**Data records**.
++++++++++++++++++++
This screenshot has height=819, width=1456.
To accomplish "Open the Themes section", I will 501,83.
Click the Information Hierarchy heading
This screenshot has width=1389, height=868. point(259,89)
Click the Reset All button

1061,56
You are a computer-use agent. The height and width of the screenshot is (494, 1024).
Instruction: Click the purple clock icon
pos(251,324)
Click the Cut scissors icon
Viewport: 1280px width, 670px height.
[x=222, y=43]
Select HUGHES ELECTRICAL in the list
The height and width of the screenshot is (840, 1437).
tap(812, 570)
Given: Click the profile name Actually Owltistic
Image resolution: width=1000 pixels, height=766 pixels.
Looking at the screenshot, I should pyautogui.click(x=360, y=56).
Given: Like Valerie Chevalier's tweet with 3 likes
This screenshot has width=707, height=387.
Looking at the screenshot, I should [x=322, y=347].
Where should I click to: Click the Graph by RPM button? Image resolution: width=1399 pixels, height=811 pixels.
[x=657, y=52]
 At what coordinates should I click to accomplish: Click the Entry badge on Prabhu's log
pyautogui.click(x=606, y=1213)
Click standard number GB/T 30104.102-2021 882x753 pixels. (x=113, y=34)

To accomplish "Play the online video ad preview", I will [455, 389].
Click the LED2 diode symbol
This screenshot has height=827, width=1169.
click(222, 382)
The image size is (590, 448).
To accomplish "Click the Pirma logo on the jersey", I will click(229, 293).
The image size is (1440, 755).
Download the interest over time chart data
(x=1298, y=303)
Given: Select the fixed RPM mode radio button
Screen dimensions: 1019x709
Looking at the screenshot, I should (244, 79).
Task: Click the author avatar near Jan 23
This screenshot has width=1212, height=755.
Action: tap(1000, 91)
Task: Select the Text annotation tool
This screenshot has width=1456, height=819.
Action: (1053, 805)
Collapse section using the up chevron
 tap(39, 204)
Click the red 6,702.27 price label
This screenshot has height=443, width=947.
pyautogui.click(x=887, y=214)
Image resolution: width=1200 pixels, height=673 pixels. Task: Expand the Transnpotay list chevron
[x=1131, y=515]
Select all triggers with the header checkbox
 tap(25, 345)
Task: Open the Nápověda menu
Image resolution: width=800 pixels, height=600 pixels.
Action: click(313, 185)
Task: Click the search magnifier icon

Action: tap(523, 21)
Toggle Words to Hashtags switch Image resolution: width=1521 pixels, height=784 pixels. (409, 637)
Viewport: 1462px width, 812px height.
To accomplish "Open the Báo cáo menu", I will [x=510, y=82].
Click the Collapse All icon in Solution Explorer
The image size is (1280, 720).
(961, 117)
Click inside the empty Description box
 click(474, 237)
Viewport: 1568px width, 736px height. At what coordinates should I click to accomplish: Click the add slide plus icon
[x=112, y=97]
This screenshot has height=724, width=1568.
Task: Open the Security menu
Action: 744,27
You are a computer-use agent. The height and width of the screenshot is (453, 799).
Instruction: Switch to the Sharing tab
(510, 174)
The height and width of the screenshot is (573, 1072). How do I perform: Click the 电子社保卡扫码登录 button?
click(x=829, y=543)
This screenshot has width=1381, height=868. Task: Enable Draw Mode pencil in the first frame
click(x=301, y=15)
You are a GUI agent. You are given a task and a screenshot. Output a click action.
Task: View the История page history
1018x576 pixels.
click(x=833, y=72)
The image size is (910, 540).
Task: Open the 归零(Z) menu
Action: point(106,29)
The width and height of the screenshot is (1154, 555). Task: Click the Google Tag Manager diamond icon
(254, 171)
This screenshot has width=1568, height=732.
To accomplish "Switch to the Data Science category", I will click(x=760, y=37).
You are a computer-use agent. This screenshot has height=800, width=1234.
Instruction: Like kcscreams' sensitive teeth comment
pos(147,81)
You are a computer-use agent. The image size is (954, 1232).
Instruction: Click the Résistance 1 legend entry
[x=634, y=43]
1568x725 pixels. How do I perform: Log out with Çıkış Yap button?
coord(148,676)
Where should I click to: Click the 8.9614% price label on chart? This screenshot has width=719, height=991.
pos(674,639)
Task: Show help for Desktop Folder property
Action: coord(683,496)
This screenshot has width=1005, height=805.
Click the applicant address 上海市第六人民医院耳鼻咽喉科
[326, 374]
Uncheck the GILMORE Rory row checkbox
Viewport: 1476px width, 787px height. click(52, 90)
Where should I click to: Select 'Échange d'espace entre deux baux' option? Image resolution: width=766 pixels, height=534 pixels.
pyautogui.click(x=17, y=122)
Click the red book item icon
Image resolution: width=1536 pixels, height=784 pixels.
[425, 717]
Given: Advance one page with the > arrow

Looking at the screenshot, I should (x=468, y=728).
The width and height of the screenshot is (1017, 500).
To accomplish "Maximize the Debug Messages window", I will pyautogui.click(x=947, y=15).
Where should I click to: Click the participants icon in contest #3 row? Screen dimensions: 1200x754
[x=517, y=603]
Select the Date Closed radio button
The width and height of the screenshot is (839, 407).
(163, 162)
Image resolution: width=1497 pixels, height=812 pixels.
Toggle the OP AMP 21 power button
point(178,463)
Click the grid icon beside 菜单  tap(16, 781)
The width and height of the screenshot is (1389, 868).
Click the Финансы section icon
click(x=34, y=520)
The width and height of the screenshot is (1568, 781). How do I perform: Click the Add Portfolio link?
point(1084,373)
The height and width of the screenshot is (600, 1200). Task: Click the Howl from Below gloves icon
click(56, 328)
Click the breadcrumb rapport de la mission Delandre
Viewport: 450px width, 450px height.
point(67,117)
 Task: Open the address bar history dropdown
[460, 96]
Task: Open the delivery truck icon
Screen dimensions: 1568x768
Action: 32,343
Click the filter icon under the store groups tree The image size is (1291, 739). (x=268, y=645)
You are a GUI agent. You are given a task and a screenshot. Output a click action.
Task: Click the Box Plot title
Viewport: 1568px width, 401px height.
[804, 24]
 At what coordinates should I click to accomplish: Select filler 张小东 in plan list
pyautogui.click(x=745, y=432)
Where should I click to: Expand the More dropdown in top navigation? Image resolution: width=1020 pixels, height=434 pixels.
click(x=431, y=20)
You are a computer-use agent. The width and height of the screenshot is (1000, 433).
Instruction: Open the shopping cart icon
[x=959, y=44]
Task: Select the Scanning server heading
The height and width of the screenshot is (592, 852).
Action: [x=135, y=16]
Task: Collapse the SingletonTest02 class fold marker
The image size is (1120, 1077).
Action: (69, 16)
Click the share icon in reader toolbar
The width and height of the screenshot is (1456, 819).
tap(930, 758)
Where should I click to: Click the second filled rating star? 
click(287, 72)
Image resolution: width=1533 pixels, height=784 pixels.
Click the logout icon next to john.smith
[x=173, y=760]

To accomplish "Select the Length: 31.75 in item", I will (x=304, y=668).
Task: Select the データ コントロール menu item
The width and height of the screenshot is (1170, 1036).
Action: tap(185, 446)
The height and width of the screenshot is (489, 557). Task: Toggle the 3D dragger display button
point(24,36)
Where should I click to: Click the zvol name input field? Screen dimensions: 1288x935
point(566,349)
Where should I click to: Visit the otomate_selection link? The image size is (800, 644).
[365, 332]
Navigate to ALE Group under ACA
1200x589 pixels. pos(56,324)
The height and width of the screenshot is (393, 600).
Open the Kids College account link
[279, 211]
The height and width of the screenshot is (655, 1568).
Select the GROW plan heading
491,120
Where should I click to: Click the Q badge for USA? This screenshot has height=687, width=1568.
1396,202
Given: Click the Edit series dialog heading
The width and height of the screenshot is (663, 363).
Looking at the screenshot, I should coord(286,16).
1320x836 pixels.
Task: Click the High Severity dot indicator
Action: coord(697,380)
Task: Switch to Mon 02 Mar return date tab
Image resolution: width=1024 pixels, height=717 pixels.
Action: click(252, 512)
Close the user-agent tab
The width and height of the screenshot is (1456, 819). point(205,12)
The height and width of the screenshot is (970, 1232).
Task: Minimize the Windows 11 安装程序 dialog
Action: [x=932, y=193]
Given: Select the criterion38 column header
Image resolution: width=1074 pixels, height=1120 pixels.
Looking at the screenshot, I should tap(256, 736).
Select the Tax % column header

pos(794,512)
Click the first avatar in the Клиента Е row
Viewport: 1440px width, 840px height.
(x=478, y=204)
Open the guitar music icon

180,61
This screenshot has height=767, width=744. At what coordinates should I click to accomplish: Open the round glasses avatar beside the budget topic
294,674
++++++++++++++++++++
**Goal**. Can you write out the records again, starting at the line containing "Where should I click to: Click the participants" and ending at the line containing "point(178,463)", keeping every line, requests included, but shifting each coordinate in the answers by adding 134 to it?

**Answer to the task**.
Where should I click to: Click the participants icon in contest #3 row? Screen dimensions: 1200x754
[x=651, y=737]
Select the Date Closed radio button
The width and height of the screenshot is (839, 407).
(297, 296)
Image resolution: width=1497 pixels, height=812 pixels.
Toggle the OP AMP 21 power button
point(312,597)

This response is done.